Matanya menangkap sosok yang jadi objek pikirannya dari tadi. Dia disana, duduk sendiri dan sepertinya sedang sibuk dengan tugas matematika. Gadis itu enggan mengganggunya. Tapi kalau bukan sekarang, kapan lagi dia akan minta bisa minta penjelasan?
Kakinya bergerak maju, mendekati meja si pemuda.

“Chii! Kena—“

“BERISIK!”

“Eh?!” Gadis itu langsung beku. Kaget. Tadi itu Chinen Yuri membentaknya ya? MEMBENTAKNYA?! Kok bisa??? Cowok yang sejak 2 tahun lalu sampai 2 hari lalu —hanya sampai 2 hari lalu karena kemarin chinen juga bersikap aneh— selalu tersenyum manis dan tidak pernah marah apalagi bicara kasar kepadanya, tadi tiba-tiba  saja MEMBENTAKNYA???
Tersinggung akut, Umika berlari keluar kelas. Chinen sebenarnya sudah berdiri dan siap mengejar, tapi tiba-tiba saja terduduk kembali, mengingat rencananya beberapa hari lalu bisa saja gagal. Dipaksakannya kakinya untuk tetap statis meskipun dadanya luar biasa sesak melihat wajah hampir menangis Umika tadi.

*****
“Hiks…aku nggak tahu harus ngapain lagi! Chinen benar-benar aneh! Aku benci dia…” Umika menagis sesegukan di bahu Mirai. Mirai mengelus-elus punggungnya sementara Suzuka memilih mengelus rambutnya.
“mungkin dia terganggu…kan kamu negurnya waktu dia lagi ngerjain tugas…” Suzuka bersuara.

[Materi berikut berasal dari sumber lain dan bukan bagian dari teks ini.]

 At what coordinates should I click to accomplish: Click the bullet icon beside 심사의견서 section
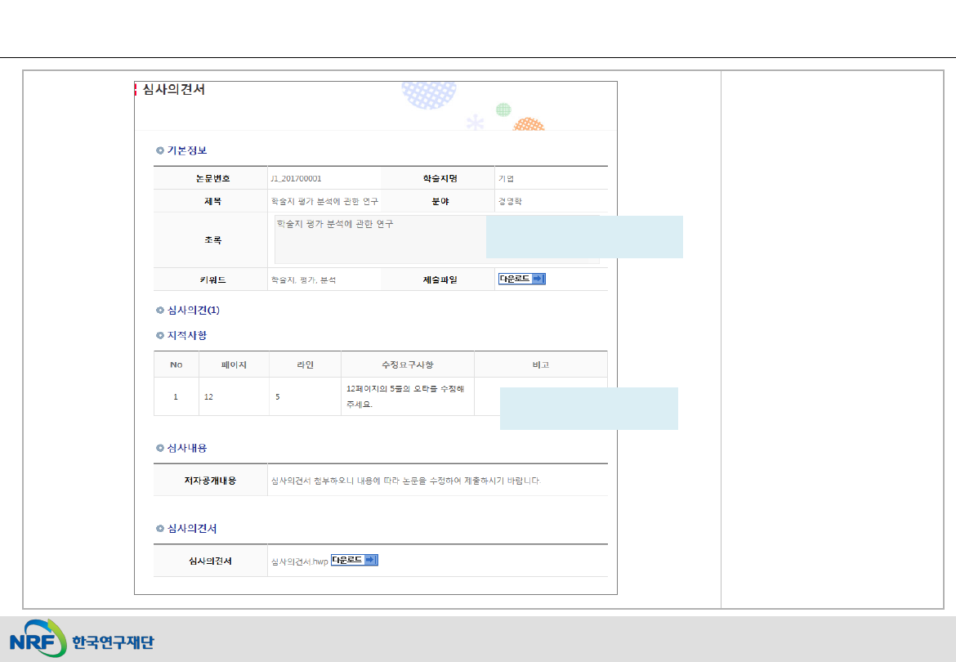[x=160, y=530]
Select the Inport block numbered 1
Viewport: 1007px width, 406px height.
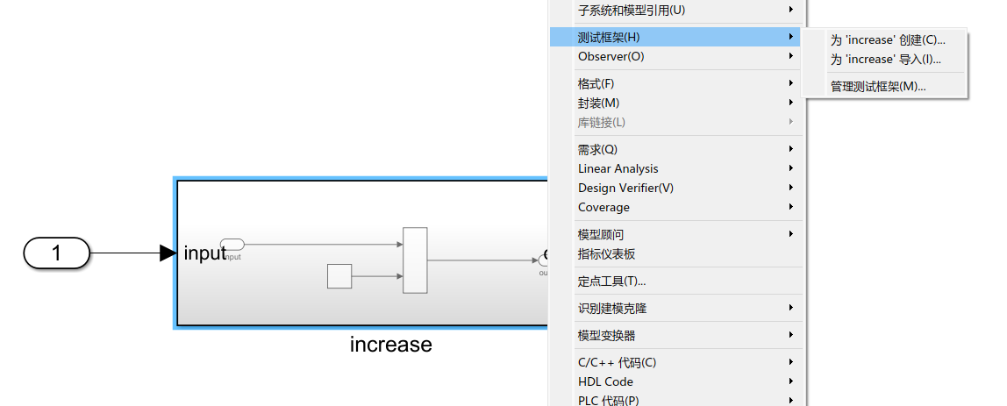coord(56,253)
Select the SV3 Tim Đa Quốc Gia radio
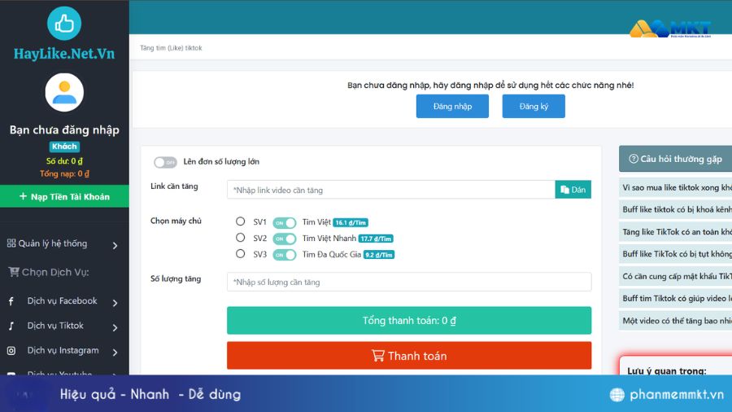Image resolution: width=732 pixels, height=412 pixels. click(240, 254)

Mirai mengangguk pelan, setuju dengan pendapatnya.

“tapi sampai membentakku? Chii nggak pernah membentakku sebelumnya…”
Mirai kembali mengangguk setuju. Begitu pula Suzuka. Keduanya jelas merasa aneh dengan perubahan perilaku Chinen. Mendengar cerita Umika tadi, Jelas sangat luar biasa ajaib Chinen sampai bisa membentaknya.
Tapi, kenapa?

Pasti telah terjadi sesuatu…

“Udahan dong nangisnya Umika-chaan…nanti aku coba Tanya Yama-chan deh, si Chinen kenapa…” tidak tega melihat sahabatnya masih saja menangis, Mirai berusaha membujuk. Dalam hati dia sedikit kesal, kenapa ide ini tidak datang dari kemarin saja? Sia-sia sekali dia memiliki pacar yang notabene adalah teman dekat si Chinen tapi tak bisa mencari tahu apa-apa.   

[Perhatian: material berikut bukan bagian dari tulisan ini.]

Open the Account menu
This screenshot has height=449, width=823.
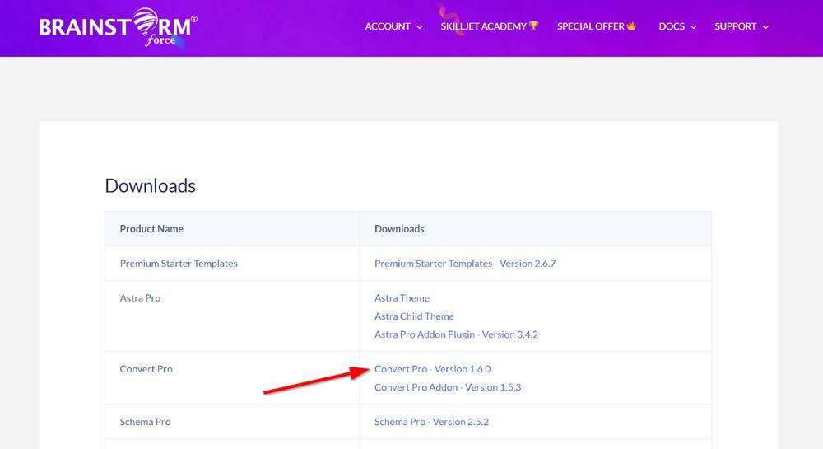click(388, 26)
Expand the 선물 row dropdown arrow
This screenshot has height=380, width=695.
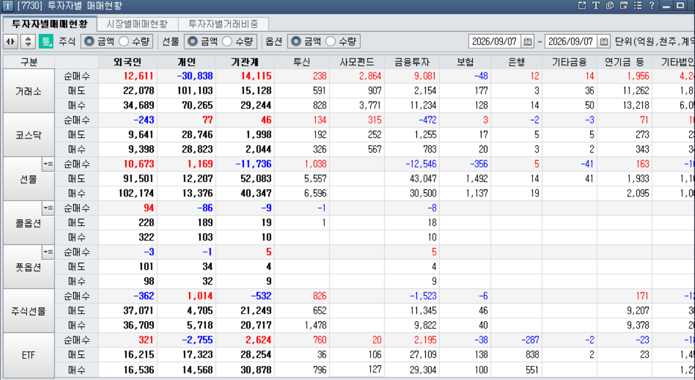pyautogui.click(x=48, y=164)
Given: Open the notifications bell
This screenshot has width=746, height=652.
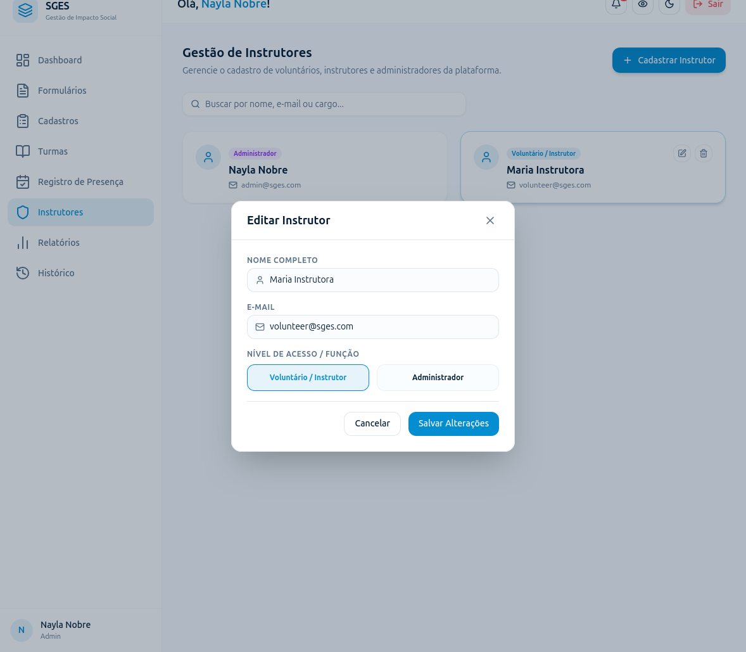Looking at the screenshot, I should (616, 5).
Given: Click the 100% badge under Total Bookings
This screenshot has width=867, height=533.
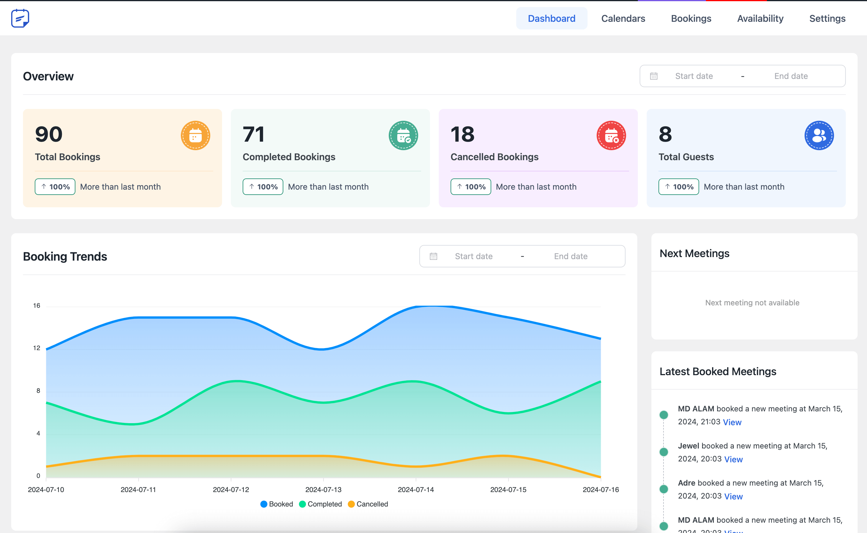Looking at the screenshot, I should click(55, 187).
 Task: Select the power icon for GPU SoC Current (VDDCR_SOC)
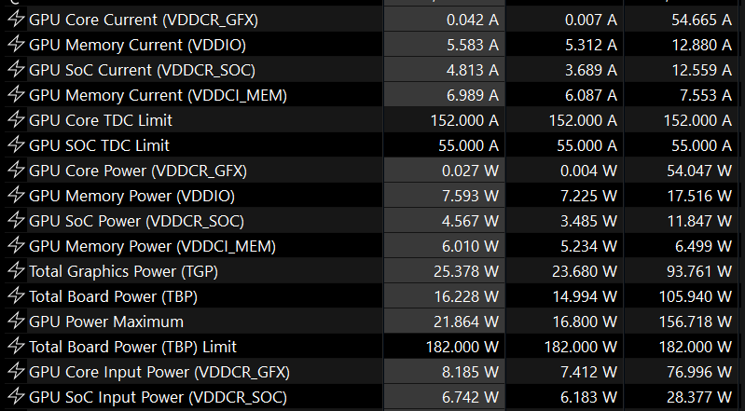point(15,70)
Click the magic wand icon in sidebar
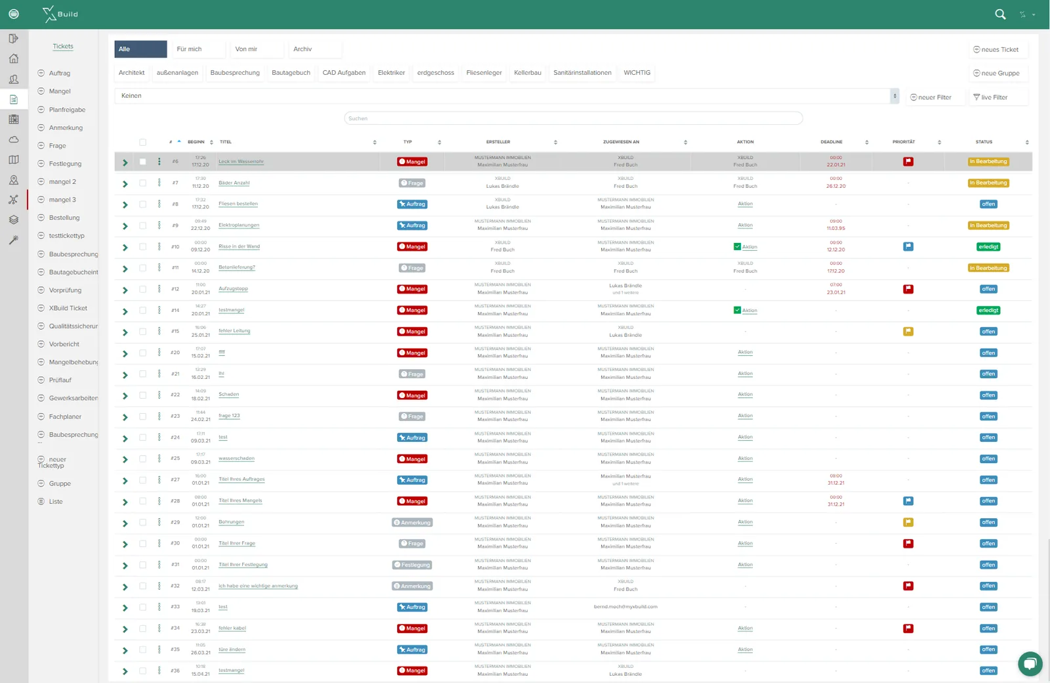Image resolution: width=1050 pixels, height=683 pixels. coord(14,240)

“un! Nanti aku akan tanya Yuto juga…” suzuka ikut-ikutan. Dalam hatinya, ia juga berpikiran sama seperti Mirai. Sia-sia kan punya pacar sahabat dekat Chinen kalau tidak dimanfaatkan?

*****
“HEEEEEH?!  MENGAJARI CHINEN JADI RYU AMAKUSA?! ARGGH! BAKA!!”

“BRUKK!”
teriakan Mirai terdengar diikuti bunyi gebukan yang -cukup- dasyat.

“ITTAI…!!” Kali ini Yamada Ryosuke yang berteriak, setelah kepalanya sukses kena geplakan tas Mirai. Tangannya terangkat, mengelus-elus organ yang teraniaiya tadi.
“Memangnya kenapa sih?!” tidak bisa marah, pemuda itu bersuara pelan. Mirai menatapnya kesal.

“Kamu nggak lihat?! Si Chinen jadi aneh begitu! Masa tadi Umika bisa dibentak? Kalian sudah gila ya?!” Tangan Mirai sudah siap melayangkan tasnya untuk yang kedua kali, namun dengan cepat ditahan Yamada.

“Umika dibentak?” tanyanya tidak percaya. Mirai jelas mengangguk.
“Kok bisa? Chinen mikir apa sih?”

*****
“AHH…SUZUKA, HENTIKAN!! ITTAI! ITTAI!”  Nakajima Yuto berteriak keras. Sukses membuat eksistensi yang dari tadi sudah melakukan penganiayaan kepadanya berhenti bergerak. Tangannya sudah capek melayangkan bertubi-tubi geplakan tas ke punggung pemuda yang berstatus pacarnya itu.
Melihat suzuka sudah kelihatan lelah memukulinya, Yuto kembali berbicara.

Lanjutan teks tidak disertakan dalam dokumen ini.